__TASK BRIEF__
In the data below, rewrite everything from the line containing "Thumbs up 订钉's comment" down to the line containing "Where should I click to: Focus", replacing "Yahoo search text field" with "Yahoo search box" and leaving all else unchanged. Omit the pictures from your answer.
-------- RECORDED DATA --------
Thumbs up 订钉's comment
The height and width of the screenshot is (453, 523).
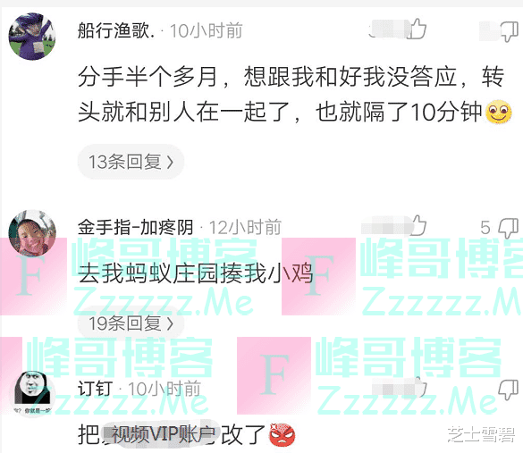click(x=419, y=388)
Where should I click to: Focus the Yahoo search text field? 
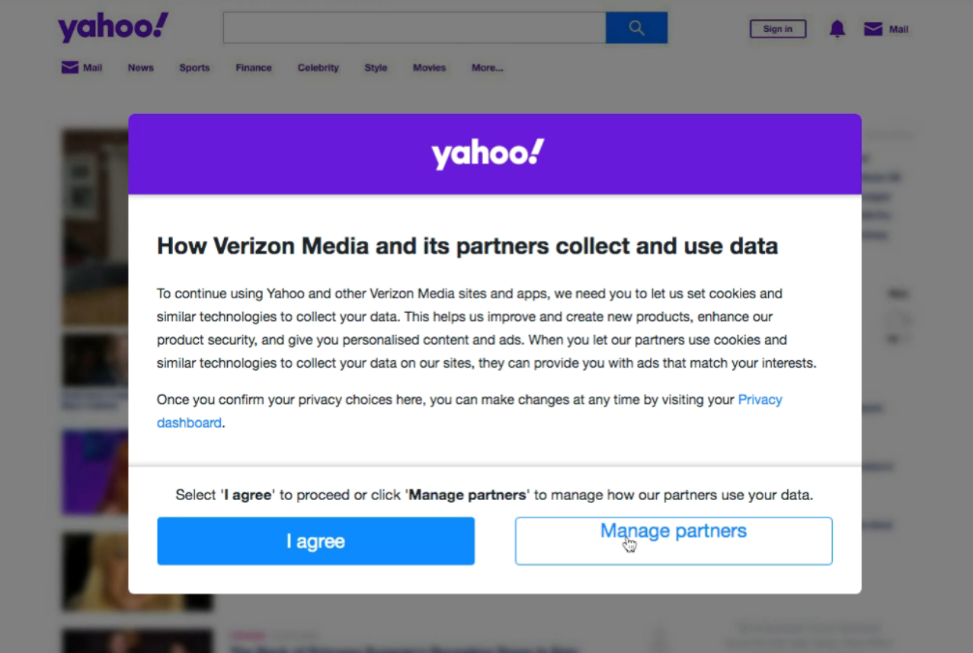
--------
-------- RECORDED DATA --------
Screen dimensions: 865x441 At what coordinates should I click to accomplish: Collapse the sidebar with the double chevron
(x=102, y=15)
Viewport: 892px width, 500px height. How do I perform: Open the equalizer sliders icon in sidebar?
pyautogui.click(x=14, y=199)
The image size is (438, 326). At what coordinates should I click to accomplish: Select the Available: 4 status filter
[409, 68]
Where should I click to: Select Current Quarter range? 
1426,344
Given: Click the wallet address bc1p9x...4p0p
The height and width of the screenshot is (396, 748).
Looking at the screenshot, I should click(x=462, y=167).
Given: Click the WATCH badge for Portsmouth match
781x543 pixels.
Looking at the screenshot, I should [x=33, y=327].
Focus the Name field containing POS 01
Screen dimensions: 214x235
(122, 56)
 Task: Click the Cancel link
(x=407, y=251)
--------
-------- RECORDED DATA --------
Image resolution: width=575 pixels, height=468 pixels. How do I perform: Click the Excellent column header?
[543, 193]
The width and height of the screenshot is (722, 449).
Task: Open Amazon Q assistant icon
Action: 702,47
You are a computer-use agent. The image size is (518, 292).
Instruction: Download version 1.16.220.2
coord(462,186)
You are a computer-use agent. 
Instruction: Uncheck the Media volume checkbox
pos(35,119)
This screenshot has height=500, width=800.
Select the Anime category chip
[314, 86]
--------
__ANSWER IN FULL__
Thumbs up 订钉's comment
The height and width of the screenshot is (453, 523).
click(x=419, y=388)
Where should I click to: Focus the Yahoo search box? 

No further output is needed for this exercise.